Don’t Judge a Hand Dryer by a Petri Dish
This awesome, I mean disgusting Petri dish is covered in germs collected inside the Dyson hand dryer. The photo has garnered a lot of people on Facebook, but that doesn’t mean hand dryers should be banned.
Nicole Ward told The New York Times that she did this experiment for her microbiology class. (I reached out to Ward for more details, but she didn’t respond until posting.) This is a pretty classic laboratory experiment: Open a petri dish almost anywhere in the world and you have some kind of germs that will grow when you incubate them. at high temperatures in the laboratory.

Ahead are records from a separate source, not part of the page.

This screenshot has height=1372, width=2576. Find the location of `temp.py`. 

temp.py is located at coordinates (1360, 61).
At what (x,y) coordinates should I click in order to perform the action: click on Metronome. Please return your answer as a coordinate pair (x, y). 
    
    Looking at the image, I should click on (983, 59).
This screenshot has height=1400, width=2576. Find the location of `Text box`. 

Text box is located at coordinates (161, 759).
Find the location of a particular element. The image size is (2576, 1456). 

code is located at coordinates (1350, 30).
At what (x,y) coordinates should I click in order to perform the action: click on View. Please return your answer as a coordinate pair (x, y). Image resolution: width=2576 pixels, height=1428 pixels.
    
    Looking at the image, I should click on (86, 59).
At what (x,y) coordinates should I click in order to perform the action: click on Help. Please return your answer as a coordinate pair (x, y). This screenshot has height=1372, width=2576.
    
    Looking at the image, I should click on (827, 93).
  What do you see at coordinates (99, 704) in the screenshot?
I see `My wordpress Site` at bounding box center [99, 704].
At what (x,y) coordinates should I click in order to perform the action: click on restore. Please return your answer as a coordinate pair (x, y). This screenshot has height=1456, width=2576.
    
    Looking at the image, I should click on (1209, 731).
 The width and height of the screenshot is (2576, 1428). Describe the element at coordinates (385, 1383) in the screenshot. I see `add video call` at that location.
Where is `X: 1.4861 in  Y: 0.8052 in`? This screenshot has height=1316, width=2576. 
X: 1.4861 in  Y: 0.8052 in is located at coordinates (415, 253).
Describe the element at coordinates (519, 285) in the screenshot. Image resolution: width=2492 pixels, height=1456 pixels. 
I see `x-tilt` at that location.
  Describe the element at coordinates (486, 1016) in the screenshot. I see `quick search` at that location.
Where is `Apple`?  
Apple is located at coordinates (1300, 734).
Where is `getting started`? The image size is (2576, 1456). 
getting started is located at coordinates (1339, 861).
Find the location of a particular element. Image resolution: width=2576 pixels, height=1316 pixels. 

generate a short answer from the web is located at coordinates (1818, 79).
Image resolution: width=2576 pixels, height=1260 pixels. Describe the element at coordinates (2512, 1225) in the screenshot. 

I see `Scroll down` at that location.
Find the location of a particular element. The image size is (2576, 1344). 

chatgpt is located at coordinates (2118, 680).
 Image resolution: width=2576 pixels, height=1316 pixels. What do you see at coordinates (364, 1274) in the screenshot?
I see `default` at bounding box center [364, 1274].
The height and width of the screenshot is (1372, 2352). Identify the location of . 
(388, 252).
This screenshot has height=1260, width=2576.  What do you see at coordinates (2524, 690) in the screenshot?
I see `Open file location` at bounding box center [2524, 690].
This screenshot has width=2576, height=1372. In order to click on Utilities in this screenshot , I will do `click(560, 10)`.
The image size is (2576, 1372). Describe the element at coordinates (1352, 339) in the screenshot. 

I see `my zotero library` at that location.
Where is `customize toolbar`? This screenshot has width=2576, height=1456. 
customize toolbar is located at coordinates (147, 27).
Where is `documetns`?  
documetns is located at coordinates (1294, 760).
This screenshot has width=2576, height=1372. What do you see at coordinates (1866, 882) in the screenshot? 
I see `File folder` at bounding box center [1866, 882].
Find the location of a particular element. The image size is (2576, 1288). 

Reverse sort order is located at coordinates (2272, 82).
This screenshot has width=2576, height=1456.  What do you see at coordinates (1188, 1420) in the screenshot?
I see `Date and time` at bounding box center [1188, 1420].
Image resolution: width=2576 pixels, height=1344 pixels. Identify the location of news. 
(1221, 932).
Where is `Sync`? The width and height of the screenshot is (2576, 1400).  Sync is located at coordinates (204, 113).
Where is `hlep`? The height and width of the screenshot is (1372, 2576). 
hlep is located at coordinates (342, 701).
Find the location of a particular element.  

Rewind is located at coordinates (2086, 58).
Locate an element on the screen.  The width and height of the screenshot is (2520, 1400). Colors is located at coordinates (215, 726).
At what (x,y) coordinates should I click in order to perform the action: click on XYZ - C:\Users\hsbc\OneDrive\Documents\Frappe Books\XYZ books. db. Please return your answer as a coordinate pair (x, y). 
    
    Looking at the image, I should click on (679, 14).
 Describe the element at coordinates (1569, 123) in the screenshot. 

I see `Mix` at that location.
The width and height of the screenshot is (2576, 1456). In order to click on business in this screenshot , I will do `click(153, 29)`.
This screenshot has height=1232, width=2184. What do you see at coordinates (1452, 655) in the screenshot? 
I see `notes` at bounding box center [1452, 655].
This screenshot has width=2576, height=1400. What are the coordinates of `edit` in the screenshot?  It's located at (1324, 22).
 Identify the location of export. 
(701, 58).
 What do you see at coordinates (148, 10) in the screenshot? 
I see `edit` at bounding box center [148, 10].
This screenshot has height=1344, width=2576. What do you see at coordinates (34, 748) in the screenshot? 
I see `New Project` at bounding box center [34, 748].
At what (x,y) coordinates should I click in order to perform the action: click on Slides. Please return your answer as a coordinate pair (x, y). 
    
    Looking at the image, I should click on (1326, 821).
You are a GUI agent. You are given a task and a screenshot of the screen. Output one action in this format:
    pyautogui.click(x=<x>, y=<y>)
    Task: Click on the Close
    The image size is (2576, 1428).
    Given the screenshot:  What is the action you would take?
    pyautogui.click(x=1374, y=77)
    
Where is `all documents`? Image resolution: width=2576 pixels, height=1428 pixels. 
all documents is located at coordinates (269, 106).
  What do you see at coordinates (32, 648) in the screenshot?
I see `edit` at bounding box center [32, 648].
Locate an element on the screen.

But that doesn’t mean there is something wrong with the hand dryer. “Your skin is covered with germs, but that doesn’t stop you from holding hands,” says Mark O. Martin , a microbiologist at Puget Sound University. “I can’t tell you how much you have in your mouth, but you still kiss people. We swim in a sea of germs all the time, and that’s okay. “
The species on Ward’s plate look like they might be mushrooms, which Martin says makes sense because many fungal microbes produce spores that survive in dry air. Ward says she used SabDex agar plates, which are listed on one supplier’s website as “for growing yeast and mold.” Different types of plates show different microbes, and some microbes do not grow on the plate at all.
If you really want to understand if hand dryers expose harmful germs, you will need to identify those germs and compare what you find with what you find on paper towels and their dispensers and what is simply in the air. … bathroom. After all, when flushing, toilets spray germs, and we kick dust off the floor as we walk. Wherever we go, we are all surrounded by a cloud of germs , so if you want to avoid germs, you will have to avoid people as well.
But don’t. Not all germs spread disease. “Pathogens are kind of juvenile offenders in the microbial world,” Martin says. “There are very few of them, but they get all the press.”